- Born: 15 December 1950 Rio de Janeiro, Brazil
- Occupations: Journalist, Author, Lecturer, Film Producer
- Years active: 1972–present
- Known for: Cultural journalism, Golden Globe Association
- Notable work: Jimi Hendrix: domador de raios (1979); Nada será como antes (1979); América de A a Z (1994); A luz da lente (1998); Almanaque anos 70 (2006); Como Ver Um Filme (2012); Almanaque 1964 (2014);

= Ana Maria Bahiana =

Brazilian-born American author, journalist and lecturer

Ana Maria Bahiana (born 1950) is a Brazilian-born Los Angeles-based American author, journalist and lecturer known for her work in cultural journalism. She has worked in a variety of media: newspapers, magazines, television, radio and the Internet.

==Biography==
Ana Maria Bahiana was born in Rio de Janeiro, Brazil.

While still in college Bahiana worked as editorial assistant at the first Brazilian edition of Rolling Stone magazine in 1972, for which she also contributed reviews and interviews. She wrote for the major Brazilian newspapers – O Estado de S. Paulo, Folha de S. Paulo, O Globo and Jornal do Brasil. In the international press, she contributed to publications in France, United States and Australia, and worked for five years as West Coast Bureau Chief for the British trade magazine Screen International. On television, Bahiana was foreign correspondent in Los Angeles for Telecine, Globosat and Rede Globo, having also collaborated, as producer and interviewer, for the US cable channel Bravo and Canada's CBN.

Bahiana and Paoula Abou-Jaoudé are the only Brazilian members of the Hollywood Foreign Press Association, responsible for the Golden Globes annual awards; since 2015 Bahiana has been serving as deputy editor of the HFPA's official website, goldenglobes.com. In 2006, she wrote and co-produced, the feature film 1972, directed by José Emilio Rondeau.

Bahiana is currently working as writer and researcher on the documentary LA+Rio.

== Music ==
In 1970, while still in college, Bahiana got involved in Rio de Janeiro's independent/underground music scene. There she met composer José Mauro, and started a collaboration that would yield two recorded albums, Obnoxius (1970) and Viagem das Horas (1971).

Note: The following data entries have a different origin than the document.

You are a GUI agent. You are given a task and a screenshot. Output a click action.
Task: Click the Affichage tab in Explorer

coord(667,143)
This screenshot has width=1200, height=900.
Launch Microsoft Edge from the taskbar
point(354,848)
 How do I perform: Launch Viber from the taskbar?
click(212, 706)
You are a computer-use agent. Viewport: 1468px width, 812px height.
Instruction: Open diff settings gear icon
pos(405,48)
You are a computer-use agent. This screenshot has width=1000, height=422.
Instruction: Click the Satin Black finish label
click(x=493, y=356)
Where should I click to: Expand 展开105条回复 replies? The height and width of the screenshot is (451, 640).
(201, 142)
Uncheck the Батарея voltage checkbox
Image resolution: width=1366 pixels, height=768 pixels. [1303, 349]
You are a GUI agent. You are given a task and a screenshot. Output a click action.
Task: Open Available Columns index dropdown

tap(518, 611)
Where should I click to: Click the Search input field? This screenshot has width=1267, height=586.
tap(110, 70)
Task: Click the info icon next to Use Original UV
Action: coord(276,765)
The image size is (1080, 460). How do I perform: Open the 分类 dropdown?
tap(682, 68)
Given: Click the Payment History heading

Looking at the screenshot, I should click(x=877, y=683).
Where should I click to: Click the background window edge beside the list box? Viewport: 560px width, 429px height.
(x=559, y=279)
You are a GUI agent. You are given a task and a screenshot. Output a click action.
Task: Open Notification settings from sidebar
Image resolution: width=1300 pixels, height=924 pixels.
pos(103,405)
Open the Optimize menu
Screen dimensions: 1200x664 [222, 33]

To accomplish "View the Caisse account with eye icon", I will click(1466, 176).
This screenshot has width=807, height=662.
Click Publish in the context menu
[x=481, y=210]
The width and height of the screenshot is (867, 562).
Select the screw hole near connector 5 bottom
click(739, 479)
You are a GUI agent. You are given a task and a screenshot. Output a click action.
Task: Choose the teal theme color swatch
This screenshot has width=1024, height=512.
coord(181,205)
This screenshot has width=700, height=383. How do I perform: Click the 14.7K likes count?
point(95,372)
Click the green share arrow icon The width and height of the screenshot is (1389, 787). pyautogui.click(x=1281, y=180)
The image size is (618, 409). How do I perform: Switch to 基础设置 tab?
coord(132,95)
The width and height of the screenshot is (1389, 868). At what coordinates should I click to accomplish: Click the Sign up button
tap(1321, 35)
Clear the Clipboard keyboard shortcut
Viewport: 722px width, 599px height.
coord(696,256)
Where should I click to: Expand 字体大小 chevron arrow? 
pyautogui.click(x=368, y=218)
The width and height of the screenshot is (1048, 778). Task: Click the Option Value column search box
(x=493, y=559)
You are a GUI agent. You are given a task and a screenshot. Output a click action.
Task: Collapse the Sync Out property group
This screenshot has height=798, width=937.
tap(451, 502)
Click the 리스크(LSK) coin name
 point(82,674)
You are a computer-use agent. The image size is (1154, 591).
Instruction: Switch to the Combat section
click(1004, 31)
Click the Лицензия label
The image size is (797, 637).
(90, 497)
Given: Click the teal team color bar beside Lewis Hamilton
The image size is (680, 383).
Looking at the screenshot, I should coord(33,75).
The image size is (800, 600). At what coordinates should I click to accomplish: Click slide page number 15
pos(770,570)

Through the years, parallel to her work as author and journalist, Bahiana wrote lyrics for composers Marlui Miranda, Sueli Costa and the bands O Faia and Contas de Vidro.

== Works ==
- Jimi Hendrix: domador de raios (Editora Brasiliense, 1979; Editora Pazulin, 2006).
- Nada será como antes (Editora Nova Fronteira, 1979; Editora Senac Rio, 2006).
- América de A a Z (Editora Objetiva, 1994).
- A luz da lente (Editora Globo, 1998).
- Almanaque anos 70 (Ediouro, 2006).
- Como Ver Um Filme (Nova Fronteira, 2012).
- Almanaque 1964 (Companhia das Letras, 2014).

== Collaborations ==
- "Anos 70 – Música Popular", collection of essays, Funarte, Rio de Janeiro, Brazil, 1980
- "Los Angeles". An essay in the omnibus America, edited by Nelson Brissac Peixoto, Companhia das Letras, São Paulo, Brazil, 1989.
- "Tom Jobim", "Caetano Veloso", "Jorge Benjor" - curated, researched and wrote bilingual (English-Portuguese) booklets for these CD boxed sets, Universal Music, 2007–2008.
- Vida Modelo, with John Casablancas; authorized biography, Objetiva, Rio de Janeiro, 2008.
- "An Offer He Could Not Refuse: Francis Ford Coppola on The Godfather III," in the anthology The Godfather Family Album, Taschen America, Los Angeles, 2009.
- Interview: Kathryn Bigelow, in the anthology Kathryn Bigelow, org. Peter Keough, University Press of New England, Boston, 2013.
- "Unsung Pioneers, Fierce Explorers – Female Filmmakers in Latin America", in the omnibus Celluloid Ceiling, org. Gabrielle Kelly and Cheryl Robson, Supernova Books, London, 2014

== Translation ==
- Dispatches/ Despachos do Front, Michael Herr, Objetiva, Rio de Janeiro, 2005.
- Easy Riders, Raging Bulls/ Como a Geração Sexo Drogas e Rock n Roll Salvou Hollywood, Peter Biskind, Intrínseca, Rio de Janeiro, 2006.